Results should not be communicated to the patient without the opportunity for adequate genetic counselling. All results are confidential unless disclosure is authorised wherein the results may be reported to other parties with the patient’s consent or as required by law.
What does ISO stipulate about data protection?
The laboratory should ensure that all information is stored safely and that there are reasonable safeguards against loss, unauthorised access, tampering and other misuse.
What does ISO stipulate about informed consent?
ISO states that all procedures should be carried out with the informed consent of the patient. The standards also state that using patient samples for purposes other than those requested should only occur if the samples are rendered anonymous or have been pooled.
What are the different types of incidental findings?
1) actionable (whether immediately or remotely)
2) clinically relevant, but not actionable
3) of uncertain significance.
An actionable IF is one for which it is well known that a therapeutic or preventive measure exists that can significantly benefit the health of the individual in whom it was discovered. A clinically relevant, but not actionable, finding could, for example, be a carrier status for an autosomal recessive condition for which carrier screening is recommended. A variant of uncertain significance is a finding that cannot be unequivocally classified as clinically significant or benign. This could be because there is known variable expressivity or incomplete penetrance for the finding or because the finding is novel and has only very rarely or never been seen before. A VOUS may affect a gene that is relevant to the indication for testing or may be incidental in an unrelated gene. Thus, IFs and VOUS can overlap, creating additional complexity and clinical counselling and management challenges.

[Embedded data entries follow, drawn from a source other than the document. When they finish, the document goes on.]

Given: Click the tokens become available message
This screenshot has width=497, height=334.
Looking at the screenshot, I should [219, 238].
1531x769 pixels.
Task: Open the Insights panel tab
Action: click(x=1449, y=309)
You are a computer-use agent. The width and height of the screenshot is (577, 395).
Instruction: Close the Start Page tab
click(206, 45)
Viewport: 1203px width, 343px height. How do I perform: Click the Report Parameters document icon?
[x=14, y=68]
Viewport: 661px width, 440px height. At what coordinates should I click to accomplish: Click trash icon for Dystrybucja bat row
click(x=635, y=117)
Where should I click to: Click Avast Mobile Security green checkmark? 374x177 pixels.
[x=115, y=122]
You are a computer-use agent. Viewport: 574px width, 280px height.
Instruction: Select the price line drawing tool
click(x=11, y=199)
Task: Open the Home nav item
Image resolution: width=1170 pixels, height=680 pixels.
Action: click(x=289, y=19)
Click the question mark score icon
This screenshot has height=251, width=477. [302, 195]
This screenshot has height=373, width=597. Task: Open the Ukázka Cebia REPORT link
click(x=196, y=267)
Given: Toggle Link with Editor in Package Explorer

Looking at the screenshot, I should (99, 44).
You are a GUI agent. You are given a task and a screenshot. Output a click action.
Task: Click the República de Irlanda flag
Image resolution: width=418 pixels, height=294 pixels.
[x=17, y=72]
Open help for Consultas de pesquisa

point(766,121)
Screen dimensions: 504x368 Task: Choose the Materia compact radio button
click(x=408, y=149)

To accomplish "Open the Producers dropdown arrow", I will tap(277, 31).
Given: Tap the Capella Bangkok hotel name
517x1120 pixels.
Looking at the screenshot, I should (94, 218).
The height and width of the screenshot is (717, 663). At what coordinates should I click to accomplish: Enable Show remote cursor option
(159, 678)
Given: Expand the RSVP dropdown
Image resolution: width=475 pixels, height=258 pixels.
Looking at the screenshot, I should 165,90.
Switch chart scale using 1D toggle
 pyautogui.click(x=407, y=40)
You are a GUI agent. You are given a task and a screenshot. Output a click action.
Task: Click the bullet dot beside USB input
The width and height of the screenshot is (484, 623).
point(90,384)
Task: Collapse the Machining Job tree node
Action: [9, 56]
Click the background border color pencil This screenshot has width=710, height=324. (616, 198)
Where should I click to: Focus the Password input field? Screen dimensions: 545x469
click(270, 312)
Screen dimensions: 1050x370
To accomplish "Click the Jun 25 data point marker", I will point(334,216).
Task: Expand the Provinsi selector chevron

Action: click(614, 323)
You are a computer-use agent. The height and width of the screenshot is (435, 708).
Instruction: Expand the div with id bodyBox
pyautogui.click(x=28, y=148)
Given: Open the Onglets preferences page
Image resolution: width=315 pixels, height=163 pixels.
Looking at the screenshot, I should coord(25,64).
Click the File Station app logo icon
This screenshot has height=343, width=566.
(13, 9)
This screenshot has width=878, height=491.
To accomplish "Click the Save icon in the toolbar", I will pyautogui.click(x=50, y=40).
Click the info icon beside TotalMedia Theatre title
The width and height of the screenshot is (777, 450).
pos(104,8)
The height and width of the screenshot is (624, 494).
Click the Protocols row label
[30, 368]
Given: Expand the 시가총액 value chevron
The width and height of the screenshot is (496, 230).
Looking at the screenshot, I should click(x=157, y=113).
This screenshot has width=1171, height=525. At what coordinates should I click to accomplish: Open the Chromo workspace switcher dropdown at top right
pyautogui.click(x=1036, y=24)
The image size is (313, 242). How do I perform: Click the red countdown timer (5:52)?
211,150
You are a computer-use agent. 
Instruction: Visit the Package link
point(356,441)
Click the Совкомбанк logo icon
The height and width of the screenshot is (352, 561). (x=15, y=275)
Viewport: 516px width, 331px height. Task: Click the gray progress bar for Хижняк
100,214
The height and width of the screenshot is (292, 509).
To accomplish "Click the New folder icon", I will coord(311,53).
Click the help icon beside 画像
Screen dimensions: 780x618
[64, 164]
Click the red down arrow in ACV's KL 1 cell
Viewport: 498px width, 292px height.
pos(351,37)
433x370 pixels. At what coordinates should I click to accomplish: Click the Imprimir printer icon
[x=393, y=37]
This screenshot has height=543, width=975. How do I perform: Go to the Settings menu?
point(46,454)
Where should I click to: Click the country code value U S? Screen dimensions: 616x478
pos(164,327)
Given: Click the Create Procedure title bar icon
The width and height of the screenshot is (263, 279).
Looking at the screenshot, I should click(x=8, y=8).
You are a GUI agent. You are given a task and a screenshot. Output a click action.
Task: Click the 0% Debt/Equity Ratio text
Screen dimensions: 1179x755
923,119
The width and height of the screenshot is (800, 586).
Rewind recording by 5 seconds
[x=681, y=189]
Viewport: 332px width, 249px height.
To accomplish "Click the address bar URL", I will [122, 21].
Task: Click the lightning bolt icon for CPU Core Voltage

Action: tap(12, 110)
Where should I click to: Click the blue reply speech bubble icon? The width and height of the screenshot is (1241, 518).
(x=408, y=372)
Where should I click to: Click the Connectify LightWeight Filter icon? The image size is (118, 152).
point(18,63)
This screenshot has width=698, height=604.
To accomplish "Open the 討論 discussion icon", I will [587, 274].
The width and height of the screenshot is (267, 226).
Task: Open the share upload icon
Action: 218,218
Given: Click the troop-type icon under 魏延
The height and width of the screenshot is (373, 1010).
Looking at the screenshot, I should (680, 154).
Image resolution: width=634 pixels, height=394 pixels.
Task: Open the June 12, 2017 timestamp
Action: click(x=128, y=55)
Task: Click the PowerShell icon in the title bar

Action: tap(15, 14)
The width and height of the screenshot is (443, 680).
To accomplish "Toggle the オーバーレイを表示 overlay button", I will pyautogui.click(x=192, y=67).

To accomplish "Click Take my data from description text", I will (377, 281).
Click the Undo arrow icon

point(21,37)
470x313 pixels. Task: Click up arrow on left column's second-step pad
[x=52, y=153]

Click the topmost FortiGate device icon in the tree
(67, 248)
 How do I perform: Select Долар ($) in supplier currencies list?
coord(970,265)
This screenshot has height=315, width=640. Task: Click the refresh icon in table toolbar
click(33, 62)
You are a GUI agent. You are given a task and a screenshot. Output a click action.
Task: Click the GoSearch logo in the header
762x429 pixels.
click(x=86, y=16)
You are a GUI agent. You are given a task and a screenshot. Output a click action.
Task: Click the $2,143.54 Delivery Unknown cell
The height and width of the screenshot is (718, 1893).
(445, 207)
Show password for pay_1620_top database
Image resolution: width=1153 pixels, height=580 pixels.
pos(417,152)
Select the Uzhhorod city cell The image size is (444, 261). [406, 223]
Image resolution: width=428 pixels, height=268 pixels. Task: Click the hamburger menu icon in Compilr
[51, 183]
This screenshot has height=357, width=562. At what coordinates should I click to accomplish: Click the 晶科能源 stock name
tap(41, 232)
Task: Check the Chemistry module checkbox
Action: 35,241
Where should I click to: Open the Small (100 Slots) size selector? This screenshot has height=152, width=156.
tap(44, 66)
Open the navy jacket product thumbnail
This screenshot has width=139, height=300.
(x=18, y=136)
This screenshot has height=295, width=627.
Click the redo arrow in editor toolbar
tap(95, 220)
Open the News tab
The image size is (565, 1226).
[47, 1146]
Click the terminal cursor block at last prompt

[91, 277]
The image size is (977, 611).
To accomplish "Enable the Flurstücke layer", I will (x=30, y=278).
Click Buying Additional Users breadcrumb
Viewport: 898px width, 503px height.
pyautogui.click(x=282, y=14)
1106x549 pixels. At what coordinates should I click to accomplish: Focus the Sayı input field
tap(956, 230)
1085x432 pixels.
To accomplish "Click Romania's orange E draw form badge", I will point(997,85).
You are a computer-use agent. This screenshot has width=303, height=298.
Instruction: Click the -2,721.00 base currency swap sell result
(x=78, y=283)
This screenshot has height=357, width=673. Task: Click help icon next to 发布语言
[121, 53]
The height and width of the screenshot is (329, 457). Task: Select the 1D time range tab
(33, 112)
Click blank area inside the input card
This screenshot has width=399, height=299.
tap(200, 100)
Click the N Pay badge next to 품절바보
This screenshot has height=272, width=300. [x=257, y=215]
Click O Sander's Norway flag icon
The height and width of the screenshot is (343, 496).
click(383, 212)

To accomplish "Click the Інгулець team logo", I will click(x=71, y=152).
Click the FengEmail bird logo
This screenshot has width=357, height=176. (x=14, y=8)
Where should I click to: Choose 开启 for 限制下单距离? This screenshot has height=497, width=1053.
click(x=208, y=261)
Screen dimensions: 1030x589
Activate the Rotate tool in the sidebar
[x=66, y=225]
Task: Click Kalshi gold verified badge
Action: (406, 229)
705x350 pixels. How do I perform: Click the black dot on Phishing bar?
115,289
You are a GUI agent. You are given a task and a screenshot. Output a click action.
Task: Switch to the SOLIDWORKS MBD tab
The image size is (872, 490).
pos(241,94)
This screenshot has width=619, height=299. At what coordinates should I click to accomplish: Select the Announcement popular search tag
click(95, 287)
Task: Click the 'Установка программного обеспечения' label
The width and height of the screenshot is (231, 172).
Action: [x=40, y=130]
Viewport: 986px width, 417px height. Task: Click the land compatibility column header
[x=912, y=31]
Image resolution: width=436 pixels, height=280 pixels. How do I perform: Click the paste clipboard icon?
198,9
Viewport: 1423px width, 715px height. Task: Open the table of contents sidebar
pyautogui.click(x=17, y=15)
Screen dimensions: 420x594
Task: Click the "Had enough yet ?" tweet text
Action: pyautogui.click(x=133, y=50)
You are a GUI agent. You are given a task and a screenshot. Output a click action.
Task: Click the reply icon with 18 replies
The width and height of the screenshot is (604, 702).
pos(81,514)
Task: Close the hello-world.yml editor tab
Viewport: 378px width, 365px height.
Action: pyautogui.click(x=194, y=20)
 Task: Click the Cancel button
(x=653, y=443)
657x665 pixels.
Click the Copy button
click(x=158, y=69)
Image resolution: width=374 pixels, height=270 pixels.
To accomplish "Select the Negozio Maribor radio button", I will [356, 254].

What considerations should be made when reporting and incidental finding?
- Is it clinically relevant
- Is the disease or risk clearly proven
- Would reporting the finding lead to a better clinical outcome (e.g. are treatments available)
- Has the patient given informed consented for this test
- Patient autonomy- Is there an option for the patient to opt-out for receiving feedback from incidental findings
- Would withholding the information open the department to litigation
- Is it ethical to withhold the information
What are the ACMG recommendations for reporting incidental findings?
- Constitutional mutations found in the genes on the minimum list (Table 1- see appendix) should be reported by the laboratory to the ordering clinician, regardless of the indication for which the clinical sequencing was ordered.
• Additional genes may be analyzed for incidental variants, as deemed appropriate by the laboratory.
• Incidental variants should be reported regardless of the age of the patient.
• Incidental variants should be reported for any clinical sequencing conducted on a constitutional (but not tumor) tissue. This includes the normal sample of a tumor-normal sequenced dyad and unaffected members of a family trio. - The Working Group recommends that laboratories seek and report only the types of variants within these genes that we have delineated (Table 1).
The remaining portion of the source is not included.